# Aufgabe 1
Übernimm aus dem Datensatzauszug weiter unten unverändert die Zeilen von der Zeile mit „has width=758, height=450.“ bis einschließlich der Zeile mit „Action: point(136,16)“.

# Quelle
• • • • •
Wissen trifft Witz: Warum Lachen über den Tod erlaubt ist

Eines ist klar: “Radieschen von unten” ist alles andere als langweilig. Abwechslungsreich tragen die Autorinnen Fakten verschiedenster Art zusammen, es kommen Personen zu Wort, die in einem passenden Beruf arbeiten – zum Beispiel Tobi, der von seinem Beruf als Krankenpfleger im Altenheim erzählt, oder Sterbe- und Trauerbegleiterin Anja – und es gibt Witzeseiten (Ja, wirklich!). Ein schöner Gedanke, Kindern zu vermitteln: Man darf auch über den Tod lachen. Ernsthafte Themen und Humor schließen sich nicht aus. Sie können sich sogar prima ergänzen. 

 

“Was steht auf dem Grabstein eines Geisterfahrers? Entgegenkommend bis zuletzt.” (S. 101) 

 

Ein Kinderbuch, das Fragen über den Tod ernst nimmt

Im Kapitel “Sterben” fällt mir etwas besonders positiv auf: Die Autorinnen bleiben nicht bei der Wissensvermittlung à la “Was passiert da?” stehen. Sie trauen sich auch, den unsichtbaren Themen eine Gestalt zu verleihen. Ja, wir können mit Kindern auch besprechen, dass es Ängste vor dem Sterben gibt und warum, warum es sterben wollen und sterben können gibt und wie sich das Sterben anfühlen könnte – genau wie das Dabeisein. Das finde ich wahnsinnig schön. So viele Fragen, die keiner hier stellt. Deren Antworten sich aber trotzdem anbieten. Schließlich könnte man sich das ja mal gefragt haben. Und falls nicht, dann gibt es in diesem Buch trotzdem kleine Türen, die sich öffnen und dahinter blicken lassen. 

 

“Manche haben Angst, einen geliebten toten Menschen zu berühren. Die Haut eines Verstorbenen ist wirklich kalt wie eine Fensterscheibe. Es fühlt sich irgendwie nicht richtig an, dass ein Mensch nicht warm und lebendig ist, sondern kalt und tot. Eine Berührung der Hand kann helfen, direkt zu fühlen, was so schwer zu begreifen ist: Dieser Mensch lebt nicht mehr.” (S. 53”) 

 

Gerade hier zeigt sich, das ist wirklich was für Neugierige. Und für die, die spätestens beim Durchblättern neugierig hängen bleiben. Eine Beobachtung, die ich bei Gesprächen über meinen Beruf als Trauerbegleiterin übrigens oft mache: Die Neugier ist da. Manchmal völlig offen und in Form funkelnder Augen und vieler Fragen. Manchmal muss sie erst ein, zwei Vorhänge beiseite schieben. Aber sie kommt (fast) immer raus. Wann hat man schon mal jemanden vor sich, der oder die ganz offen und locker über Tod und Trauer spricht. Das Interesse daran ist jedenfalls groß. 

 

“Es ist ein Trost zu wissen: Ein Abschied von einem Menschen tut deshalb so weh, weil die Liebe zu diesem Menschen besonders groß war.” (S. 60”)
• • • • •
# Aufgabe 2
Nenne alle Seitenzahlen, die die Buchbesprechung über den Tod im Kinderbuch bei ihren Zitaten angibt.

# Datensatzauszug
• • • • •
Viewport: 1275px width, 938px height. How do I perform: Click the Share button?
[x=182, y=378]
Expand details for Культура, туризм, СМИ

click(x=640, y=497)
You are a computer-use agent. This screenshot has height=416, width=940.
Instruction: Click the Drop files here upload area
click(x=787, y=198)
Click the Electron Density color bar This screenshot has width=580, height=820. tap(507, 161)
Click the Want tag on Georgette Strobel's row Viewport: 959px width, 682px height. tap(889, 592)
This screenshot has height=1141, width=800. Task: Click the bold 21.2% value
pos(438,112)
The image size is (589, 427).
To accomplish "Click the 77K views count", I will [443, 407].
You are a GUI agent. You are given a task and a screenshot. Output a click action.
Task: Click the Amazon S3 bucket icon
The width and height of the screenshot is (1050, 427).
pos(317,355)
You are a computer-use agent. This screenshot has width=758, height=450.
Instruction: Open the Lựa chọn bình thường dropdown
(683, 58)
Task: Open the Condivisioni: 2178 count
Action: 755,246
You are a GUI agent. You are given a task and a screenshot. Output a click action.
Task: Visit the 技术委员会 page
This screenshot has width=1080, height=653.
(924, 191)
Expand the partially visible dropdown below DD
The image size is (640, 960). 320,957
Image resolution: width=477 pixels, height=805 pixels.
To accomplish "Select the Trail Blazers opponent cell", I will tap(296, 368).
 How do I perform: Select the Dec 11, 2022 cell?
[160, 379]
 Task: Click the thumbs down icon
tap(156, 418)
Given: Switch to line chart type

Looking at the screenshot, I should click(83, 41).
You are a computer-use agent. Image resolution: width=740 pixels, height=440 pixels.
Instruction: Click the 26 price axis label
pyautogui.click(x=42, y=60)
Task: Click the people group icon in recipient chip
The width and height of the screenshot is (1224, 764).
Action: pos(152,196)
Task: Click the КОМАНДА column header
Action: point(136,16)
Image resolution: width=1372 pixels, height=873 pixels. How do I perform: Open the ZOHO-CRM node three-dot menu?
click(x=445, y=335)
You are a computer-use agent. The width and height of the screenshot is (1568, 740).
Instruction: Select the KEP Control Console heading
• • • • •
# Vollständige Lösung 1
You are a computer-use agent. This screenshot has width=758, height=450.
Instruction: Open the Lựa chọn bình thường dropdown
(683, 58)
Task: Open the Condivisioni: 2178 count
Action: 755,246
You are a GUI agent. You are given a task and a screenshot. Output a click action.
Task: Visit the 技术委员会 page
This screenshot has width=1080, height=653.
(924, 191)
Expand the partially visible dropdown below DD
The image size is (640, 960). 320,957
Image resolution: width=477 pixels, height=805 pixels.
To accomplish "Select the Trail Blazers opponent cell", I will tap(296, 368).
 How do I perform: Select the Dec 11, 2022 cell?
[160, 379]
 Task: Click the thumbs down icon
tap(156, 418)
Given: Switch to line chart type

Looking at the screenshot, I should click(83, 41).
You are a computer-use agent. Image resolution: width=740 pixels, height=440 pixels.
Instruction: Click the 26 price axis label
pyautogui.click(x=42, y=60)
Task: Click the people group icon in recipient chip
The width and height of the screenshot is (1224, 764).
Action: pos(152,196)
Task: Click the КОМАНДА column header
Action: point(136,16)

# Vollständige Lösung 2
101, 53, 60